[Task brief] Every record below should be transcribed exactly. Omit the images.

[Entries shown]

--

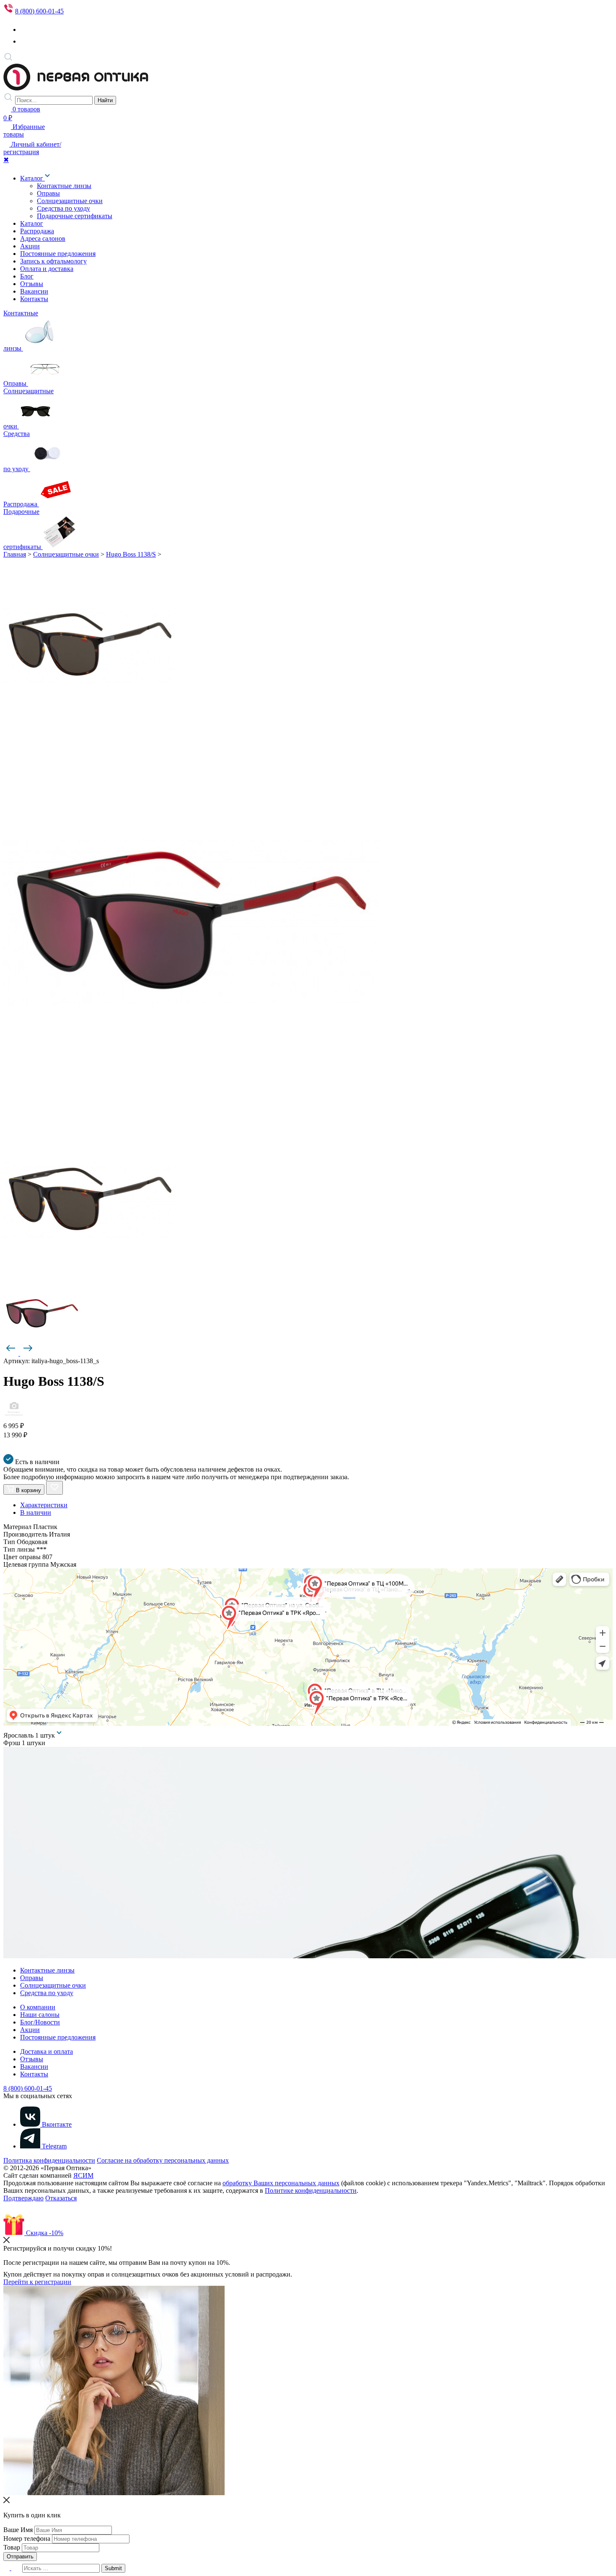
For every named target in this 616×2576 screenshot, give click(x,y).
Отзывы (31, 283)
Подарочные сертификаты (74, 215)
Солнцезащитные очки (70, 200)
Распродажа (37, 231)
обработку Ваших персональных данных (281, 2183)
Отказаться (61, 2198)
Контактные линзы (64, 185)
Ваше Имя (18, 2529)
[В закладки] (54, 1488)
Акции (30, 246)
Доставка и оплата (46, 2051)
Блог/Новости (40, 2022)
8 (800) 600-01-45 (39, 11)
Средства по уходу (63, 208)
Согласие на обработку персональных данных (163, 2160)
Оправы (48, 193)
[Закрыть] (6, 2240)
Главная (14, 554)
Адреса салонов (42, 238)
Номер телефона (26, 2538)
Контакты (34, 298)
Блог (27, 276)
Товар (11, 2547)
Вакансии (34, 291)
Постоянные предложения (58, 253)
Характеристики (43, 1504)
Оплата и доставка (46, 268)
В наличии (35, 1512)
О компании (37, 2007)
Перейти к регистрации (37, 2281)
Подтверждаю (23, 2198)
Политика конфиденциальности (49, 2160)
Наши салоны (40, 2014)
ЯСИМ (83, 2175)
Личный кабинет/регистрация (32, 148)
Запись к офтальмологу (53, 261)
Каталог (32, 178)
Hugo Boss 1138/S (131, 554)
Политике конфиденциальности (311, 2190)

--

[Exercise response]
For every named target in this 616×2576 screenshot, give click(x,y).
Отзывы (31, 283)
Подарочные сертификаты (74, 215)
Солнцезащитные очки (70, 200)
Распродажа (37, 231)
обработку Ваших персональных данных (281, 2183)
Отказаться (61, 2198)
Контактные линзы (64, 185)
Ваше Имя (18, 2529)
[В закладки] (54, 1488)
Акции (30, 246)
Доставка и оплата (46, 2051)
Блог/Новости (40, 2022)
8 (800) 600-01-45 (39, 11)
Средства по уходу (63, 208)
Согласие на обработку персональных данных (163, 2160)
Оправы (48, 193)
[Закрыть] (6, 2240)
Главная (14, 554)
Адреса салонов (42, 238)
Номер телефона (26, 2538)
Контакты (34, 298)
Блог (27, 276)
Товар (11, 2547)
Вакансии (34, 291)
Постоянные предложения (58, 253)
Характеристики (43, 1504)
Оплата и доставка (46, 268)
В наличии (35, 1512)
О компании (37, 2007)
Перейти к регистрации (37, 2281)
Подтверждаю (23, 2198)
Политика конфиденциальности (49, 2160)
Наши салоны (40, 2014)
ЯСИМ (83, 2175)
Личный кабинет/регистрация (32, 148)
Запись к офтальмологу (53, 261)
Каталог (32, 178)
Hugo Boss 1138/S (131, 554)
Политике конфиденциальности (311, 2190)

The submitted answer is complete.